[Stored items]

◆ ◆ ◆

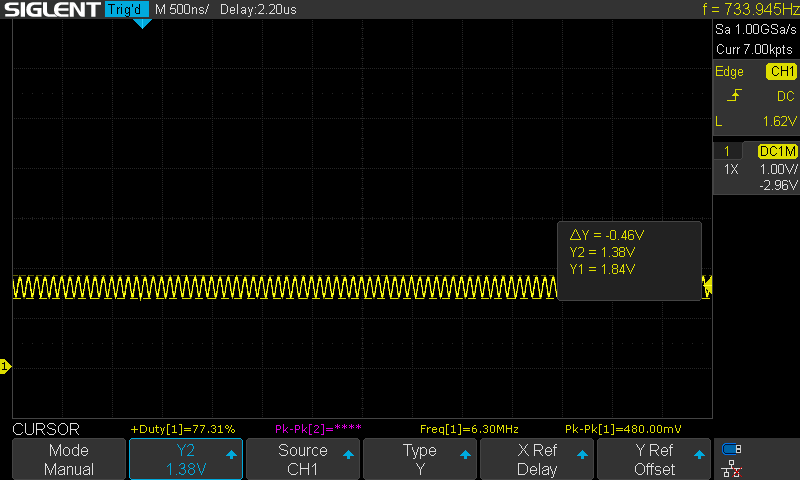The width and height of the screenshot is (800, 480).
Task: Click the +Duty[1] measurement readout
Action: pos(182,429)
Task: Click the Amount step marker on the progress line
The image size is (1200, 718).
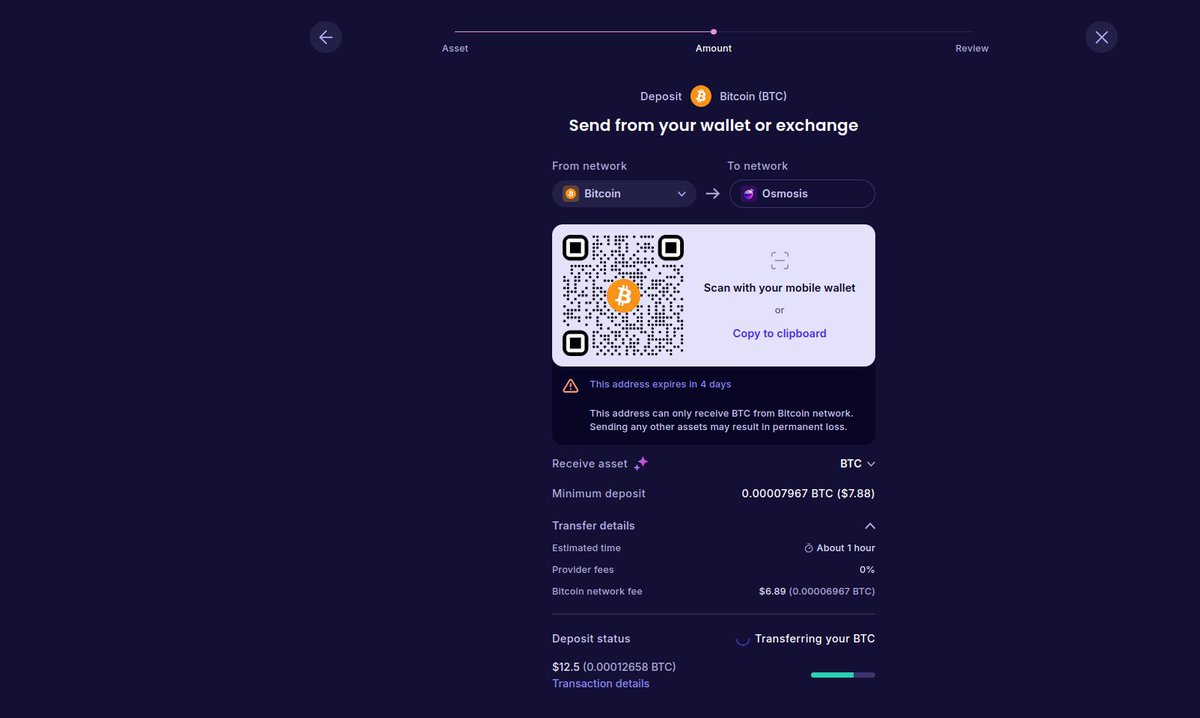Action: 713,31
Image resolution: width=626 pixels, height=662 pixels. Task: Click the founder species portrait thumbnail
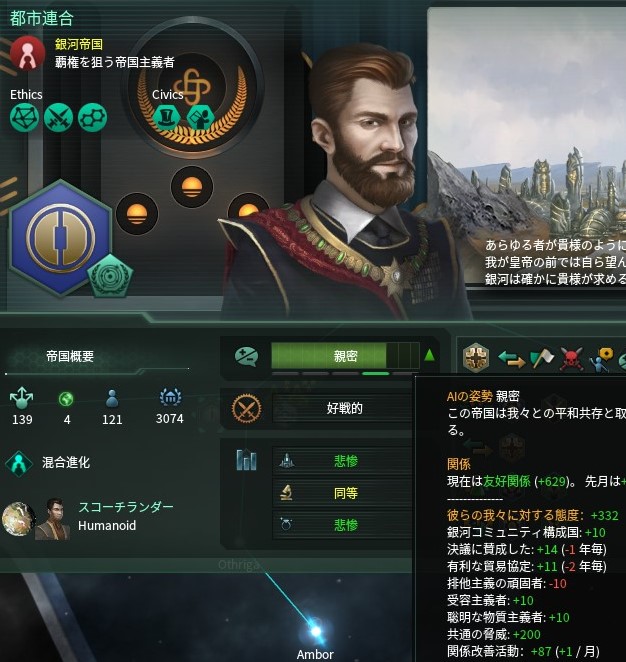coord(52,519)
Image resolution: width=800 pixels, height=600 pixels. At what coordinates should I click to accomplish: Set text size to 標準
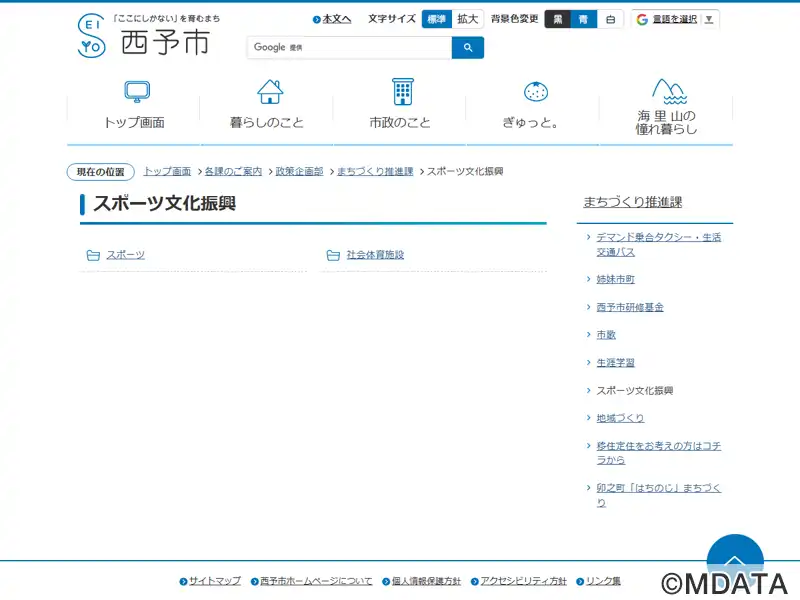(437, 19)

◆ ◆ ◆

Only the lines from the one containing "Task: Click the Amount" through the last line of the data belong in the copy, both included and reproduced exactly. Pictures do not.

Task: Click the Amount step marker on the progress line
The image size is (1200, 718).
Action: 713,31
Image resolution: width=626 pixels, height=662 pixels. Task: Click the founder species portrait thumbnail
coord(52,519)
Image resolution: width=800 pixels, height=600 pixels. At what coordinates should I click to accomplish: Set text size to 標準
(437, 19)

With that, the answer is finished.